Apache Jena is an open source Semantic Web framework for Java. It provides an API to extract data from and write to RDF graphs. The graphs are represented as an abstract "model". A model can be sourced with data from files, databases, URLs or a combination of these. A model can also be queried through SPARQL 1.1.

Jena is similar to RDF4J (formerly OpenRDF Sesame); though, unlike RDF4J, Jena provides support for OWL (Web Ontology Language). The framework has various internal reasoners and the Pellet reasoner (an open source Java OWL-DL reasoner) can be set up to work in Jena.

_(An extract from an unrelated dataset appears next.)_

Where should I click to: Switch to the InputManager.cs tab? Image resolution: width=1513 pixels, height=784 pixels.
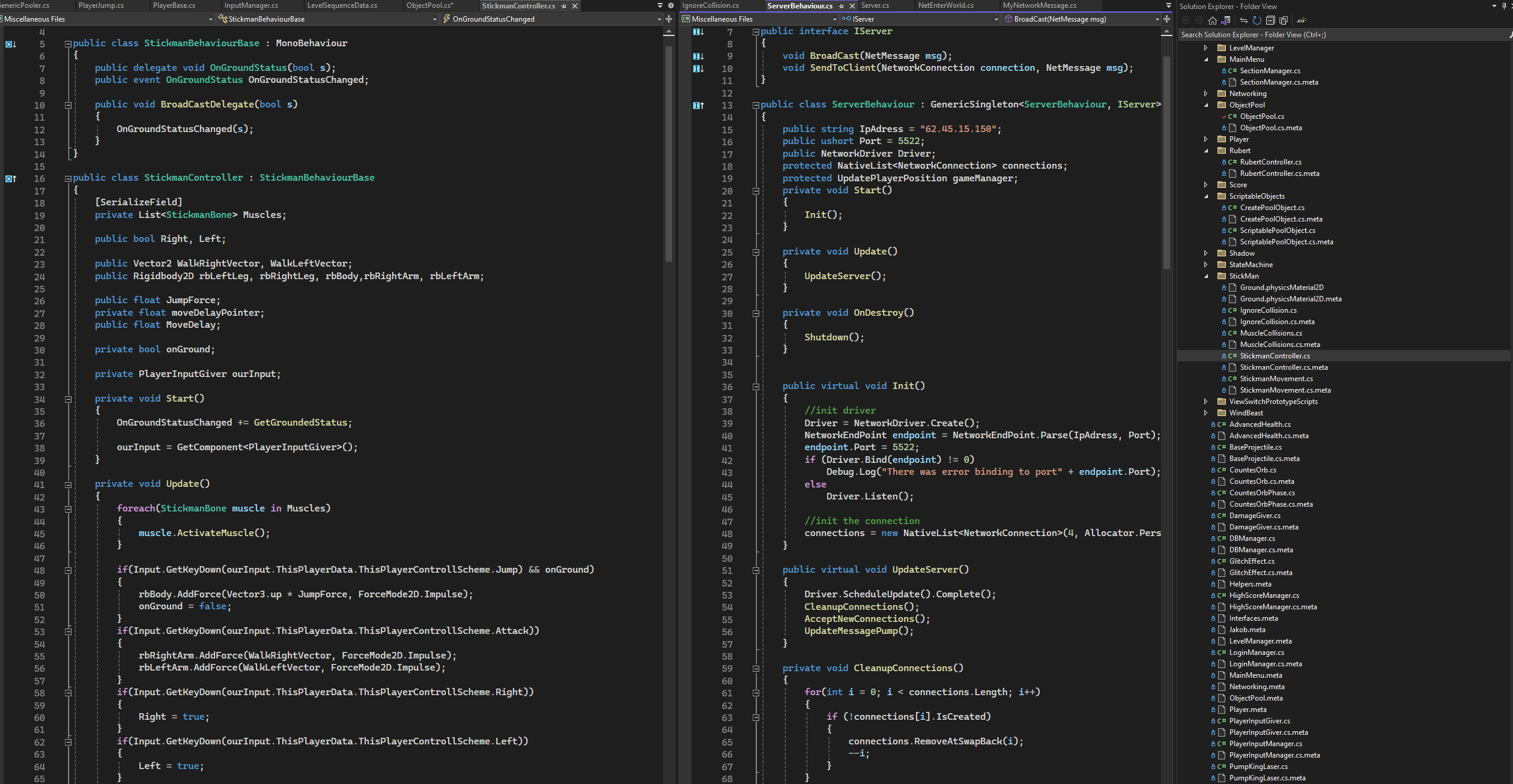pos(251,5)
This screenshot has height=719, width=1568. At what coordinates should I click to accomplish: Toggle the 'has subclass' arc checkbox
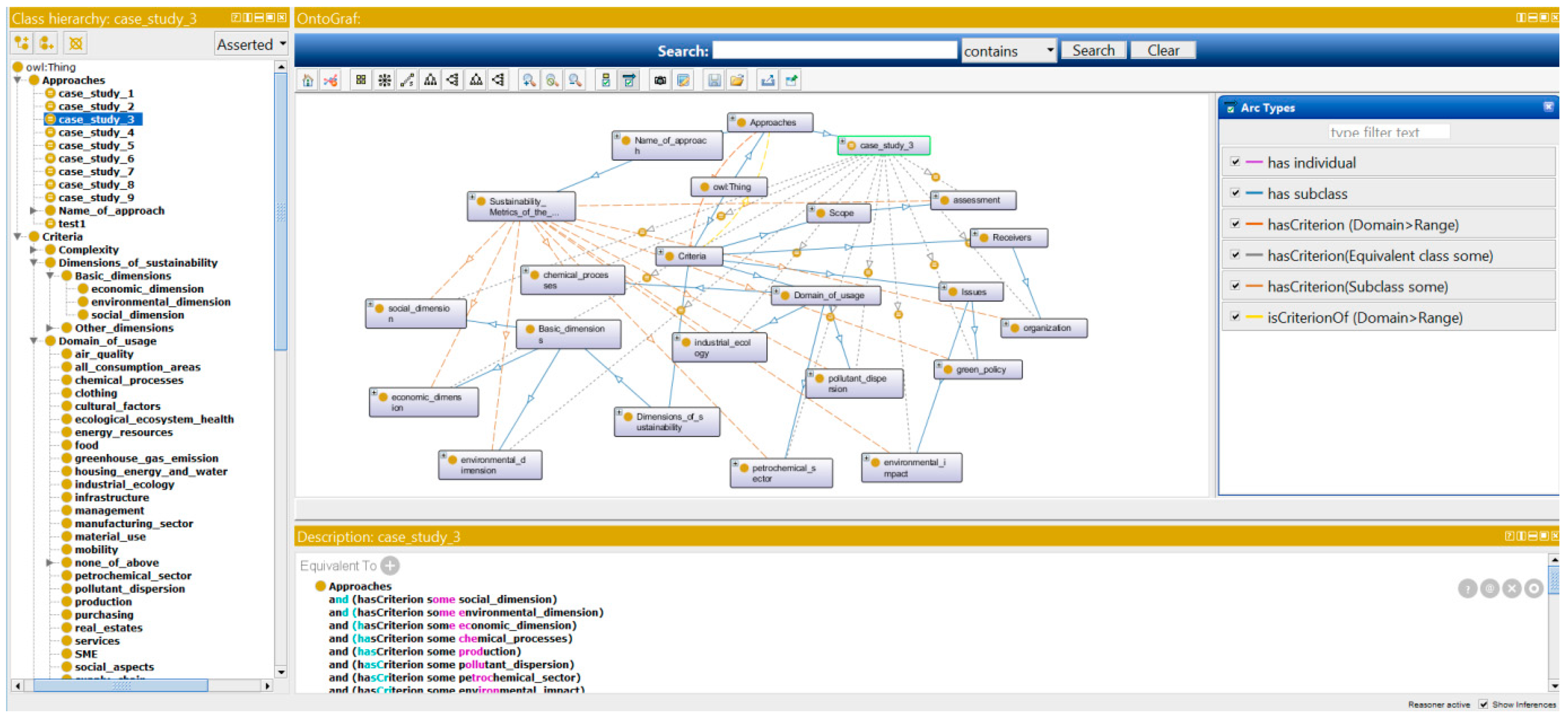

Jena supports serialisation of RDF graphs to:
- a relational database
- RDF/XML
- Turtle
- TriG
- Notation 3
- JSON-LD

==Versions==

===After Apache integration===
Jena was integrated as a project under the umbrella of The Apache Software Foundation in April 2012, after having been in the Apache Incubator since November 2010.

| Release name | Date |
|---|---|
| Apache Jena 4.5.0 | 2022-05-01 |
| Apache Jena 4.4.0 | 2022-01-13 |
| Apache Jena 4.3.2 | 2021-12-17 |
| Apache Jena 4.3.1 | 2021-12-10 |
| Apache Jena 4.3.0 | 2021-12-05 |
| Apache Jena 4.2.0 | 2021-09-12 |
| Apache Jena 4.1.0 | 2021-05-31 |
| Apache Jena 4.0.0 | 2021-03-27 |
| Apache Jena 3.17.0 | 2020-11-25 |
| Apache Jena 3.16.0 | 2020-07-09 |
| Apache Jena 3.15.0 | 2020-05-15 |
| Apache Jena 3.14.0 | 2020-01-16 |
| Apache Jena 3.13.1 | 2019-10-06 |
| Apache Jena 3.13.0 | 2019-09-25 |
| Apache Jena 3.12.0 | 2019-05-27 |
| Apache Jena 3.11.0 | 2019-04-24 |
| Apache Jena 3.10.0 | 2018-12-30 |
| Apache Jena 3.9.0 | 2018-10-08 |
| Apache Jena 3.8.0 | 2018-07-02 |
| Apache Jena 3.7.0 | 2018-02-14 |
| Apache Jena 3.6.0 | 2017-12-17 |
| Apache Jena 3.5.0 | 2017-11-02 |
| Apache Jena 3.4.0 | 2017-07-21 |
| Apache Jena 3.3.0 | 2017-05-21 |
| Apache Jena 3.2.0 | 2017-02-10 |
| Apache Jena 3.1.0 | 2016-05-14 |
| Apache Jena 3.0.0 | 2015-07-29 |
| Apache Jena 2.13.0 | 2015-03-13 |
| Apache Jena 2.12.0 | 2014-08-07 |
| Apache Jena 2.11.0 | 2013-09-18 |
| Apache Jena 2.10.0 | 2013-02-25 |
| Apache Jena 2.7.0 | 2011-12-23 |

===Before Apache integration===
Jena was created by HP Labs and was on SourceForge since 2001, and was donated to The Apache Software Foundation in November 2010.

| Release name | Date |
|---|---|
| Jena 2.6.0 | 2009-05-18 |
| Jena 2.1 | 2004-02-10 |
| Jena 2.0 | 2003-08-28 |
| Jena 1.1.0 | 2001-07-06 |
| Jena 1.0 | 2000-08-28 |

==Fuseki==
Fuseki is an HTTP interface to RDF data. It supports SPARQL for querying and updating. The project is a sub-project of Jena and is developed as servlet. Fuseki can also be run stand-alone server as it ships preconfigured with the Jetty web server.

==ARQ==
ARQ is a query engine within Jena that supports SPARQL.